Cloud Storage Component

The cloud storage component enables us to reuse the credentials component, so applications can be authenticated and authorize to access it. This component also has support to upload files to the storage container, thus simplifying our code. Similar to the credential component, this component is saved on the cloud.

import argparse
from prefect_gcp import GcpCredentials
from prefect_gcp.cloud_storage import GcsBucket

# insert your own service_account_file path or service_account_info dictionary from the json file
# IMPORTANT - do not store credentials in a publicly available repository!

def main(params) -> None:
    """entry point to create the prefect block for GCS"""    
    account_block_name = params.gcp_acc_block_name
    gcs_bucket_name = params.gcs_bucket_name
    gcs_block_name = params.gcs_block_name

    credentials = GcpCredentials.load(account_block_name)
    if credentials :
        bucket_block = GcsBucket(
            gcp_credentials=credentials,
            bucket=gcs_bucket_name  # insert your  GCS bucket name
        )
        # save the bucket
        bucket_block.save(gcs_block_name, overwrite=True)

if __name__ == '__main__':
    parser = argparse.ArgumentParser(description='Ingest CSV data to storage')

    parser.add_argument('--gcp_acc_block_name', required=True, help='prefect block name which holds the service account')
    parser.add_argument('--gcs_bucket_name', required=True, help='GCS bucket name')
    parser.add_argument('--gcs_block_name', required=True, help='GCS block name')

    args = parser.parse_args()

    main(args)

* Task list *
(a) Transcribe part of the cloud storage component section, beginning at the words "# save the bucket" and stopping after "args = parser.parse_args()".
(b) Condense the cloud storage component section's paragraph that opens with "The cloud storage component enables us" into a short bulleted list that keeps its main facts.

* Entries provided *

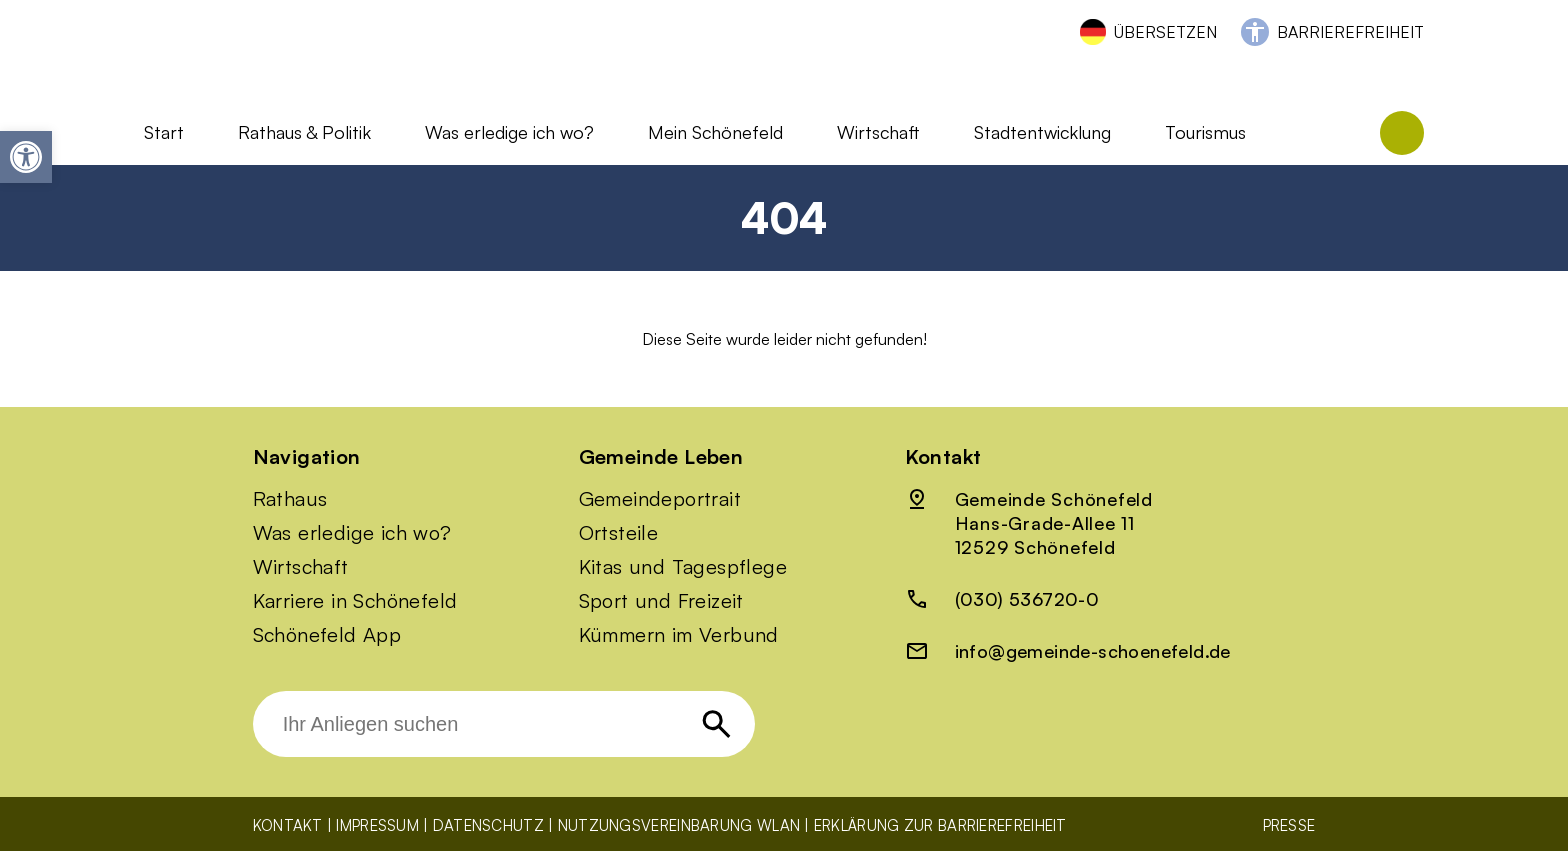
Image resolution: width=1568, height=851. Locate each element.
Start (164, 132)
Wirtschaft (878, 132)
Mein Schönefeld (715, 132)
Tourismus (1205, 132)
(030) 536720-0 (1027, 599)
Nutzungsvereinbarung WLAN (679, 825)
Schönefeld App (327, 635)
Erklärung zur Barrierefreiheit (940, 825)
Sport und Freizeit (661, 601)
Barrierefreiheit (1350, 32)
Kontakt (288, 825)
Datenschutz (488, 825)
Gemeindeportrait (660, 499)
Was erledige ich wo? (509, 132)
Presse (1289, 825)
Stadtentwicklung (1042, 132)
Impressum (377, 825)
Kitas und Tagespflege (683, 567)
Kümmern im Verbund (679, 635)
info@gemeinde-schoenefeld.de (1093, 651)
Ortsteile (619, 533)
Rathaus (290, 499)
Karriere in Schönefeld (355, 601)
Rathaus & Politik (304, 132)
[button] (26, 157)
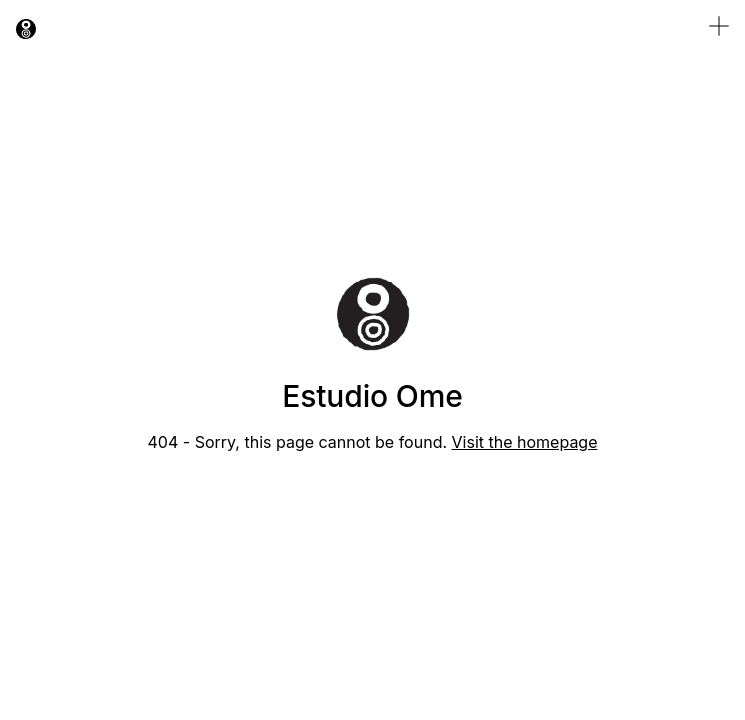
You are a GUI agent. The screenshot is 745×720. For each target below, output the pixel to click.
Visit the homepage (525, 442)
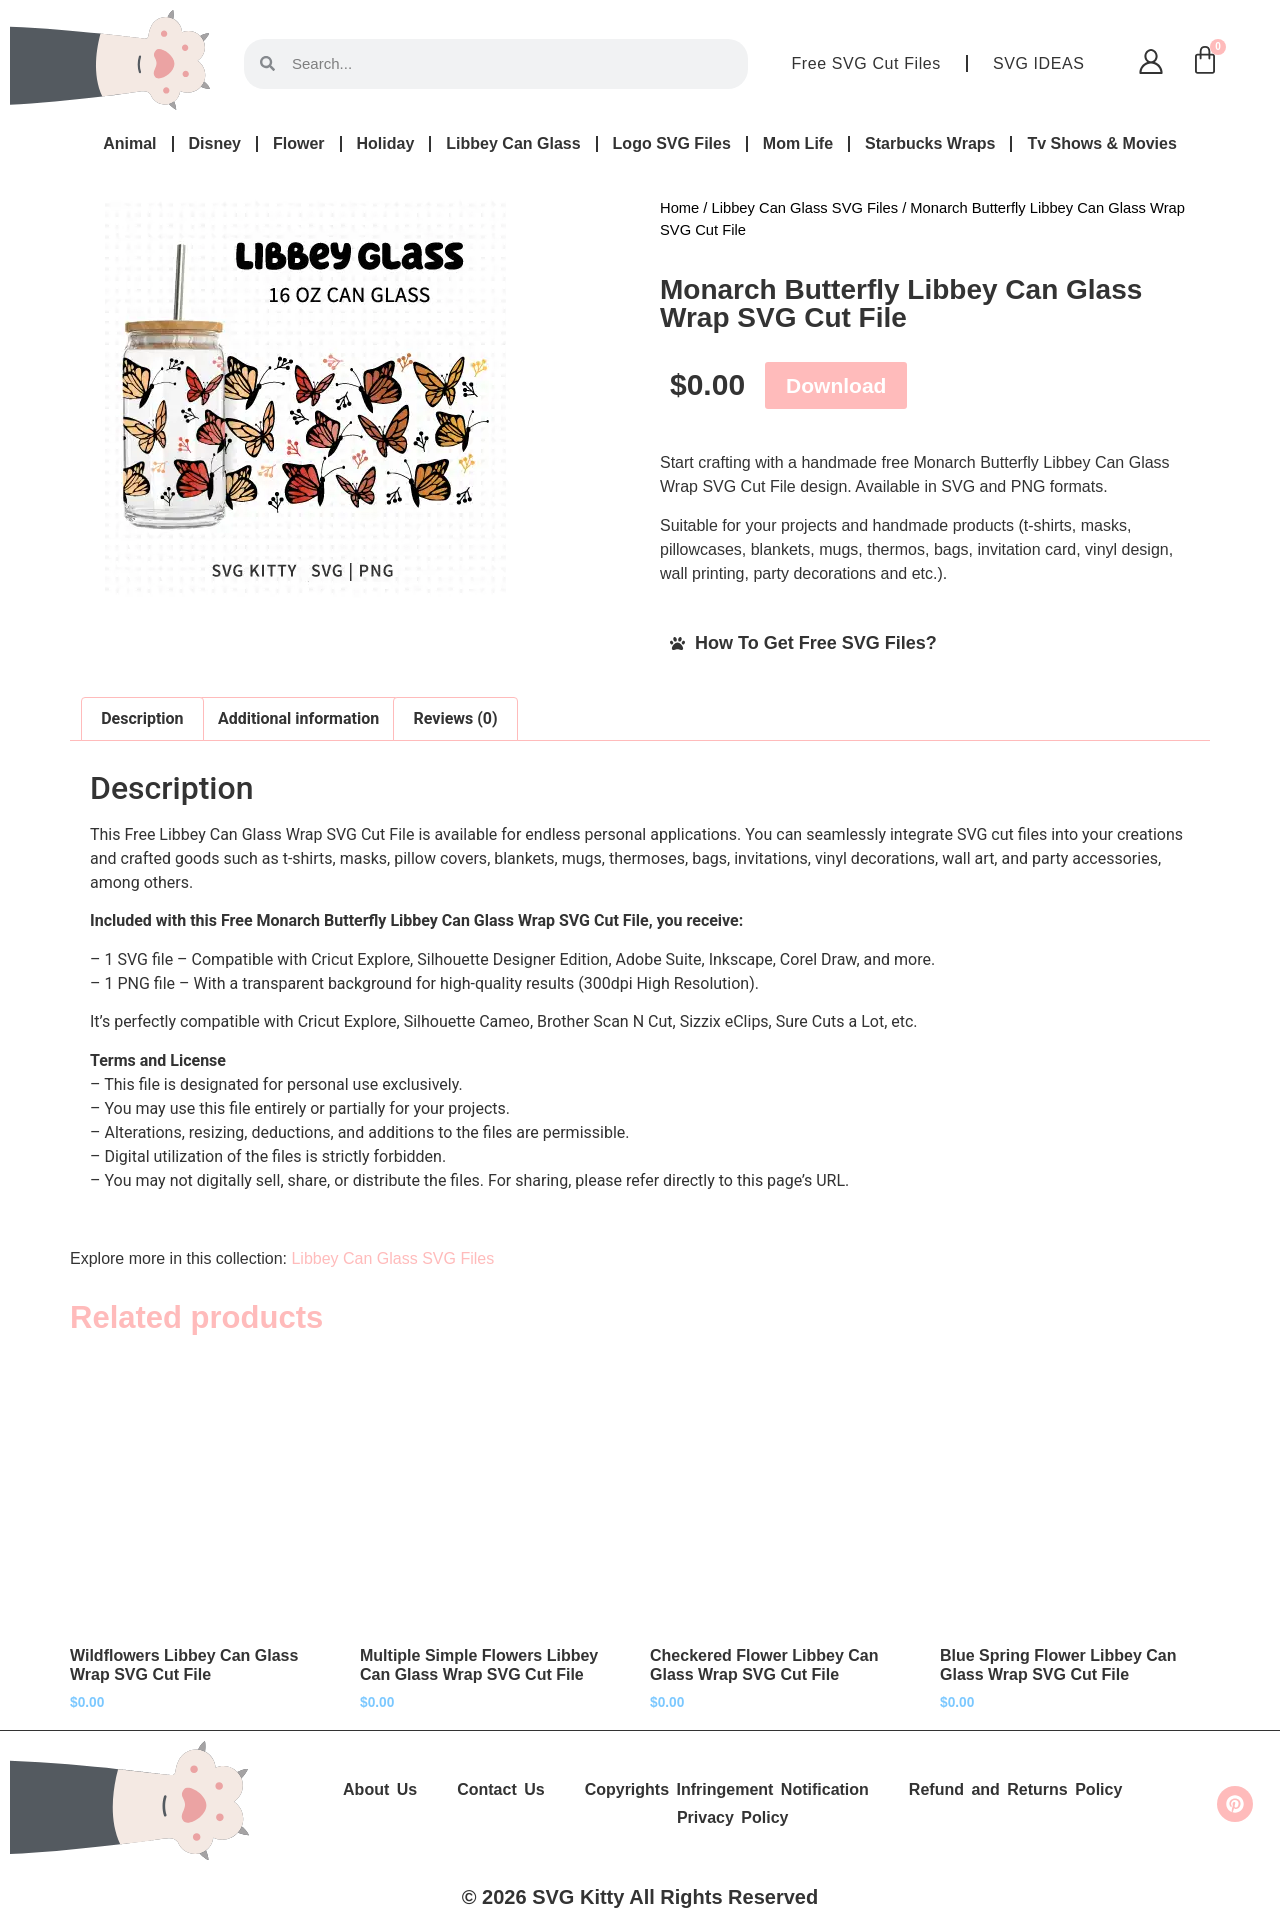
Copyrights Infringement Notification (727, 1789)
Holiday (386, 143)
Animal (129, 143)
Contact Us (500, 1789)
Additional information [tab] (298, 718)
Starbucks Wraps (930, 143)
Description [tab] (142, 718)
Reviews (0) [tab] (456, 718)
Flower (299, 143)
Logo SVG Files (672, 143)
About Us (380, 1789)
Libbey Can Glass (513, 143)
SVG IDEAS (1039, 63)
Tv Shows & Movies (1101, 143)
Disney (215, 143)
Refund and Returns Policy (1015, 1789)
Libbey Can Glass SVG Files (805, 208)
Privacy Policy (733, 1817)
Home (679, 208)
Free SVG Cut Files (866, 63)
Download (836, 385)
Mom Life (798, 143)
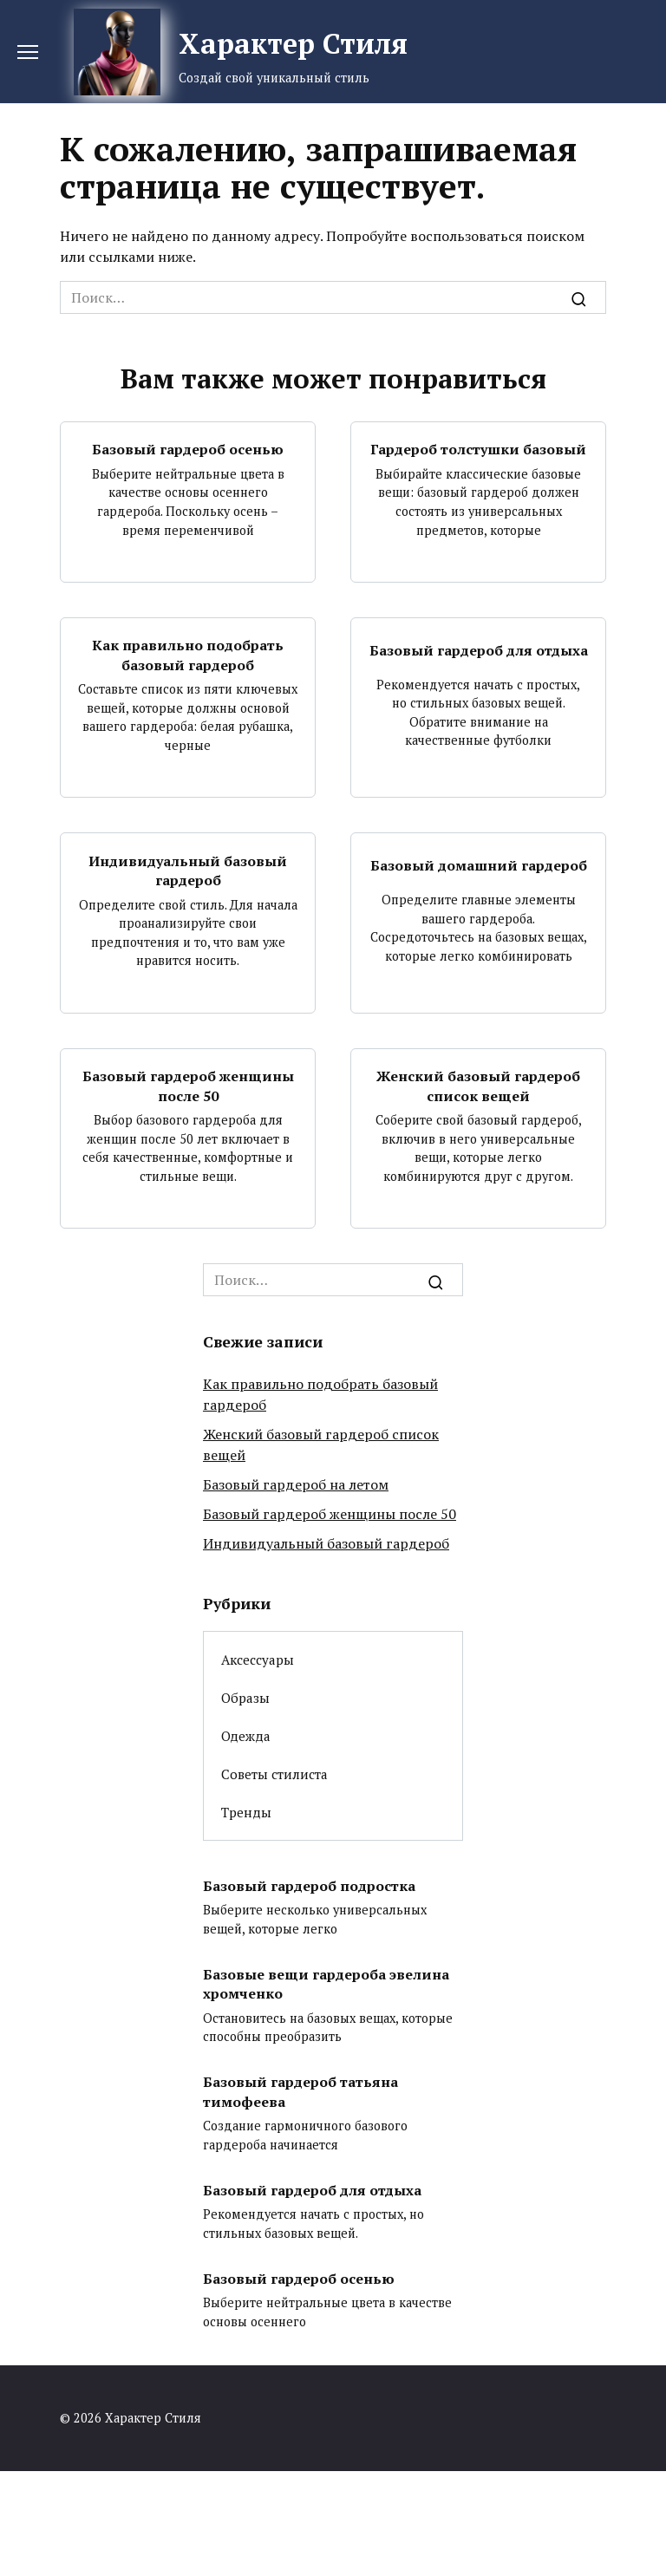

* Task-by-task results *
(a)
# save the bucket
        bucket_block.save(gcs_block_name, overwrite=True)

if __name__ == '__main__':
    parser = argparse.ArgumentParser(description='Ingest CSV data to storage')

    parser.add_argument('--gcp_acc_block_name', required=True, help='prefect block name which holds the service account')
    parser.add_argument('--gcs_bucket_name', required=True, help='GCS bucket name')
    parser.add_argument('--gcs_block_name', required=True, help='GCS block name')

    args = parser.parse_args()

(b)
- Reuses the credentials component, so applications can be authenticated and authorized to access it.
- Supports uploading files to the storage container, which simplifies code.
- Is saved on the cloud, like the credential component.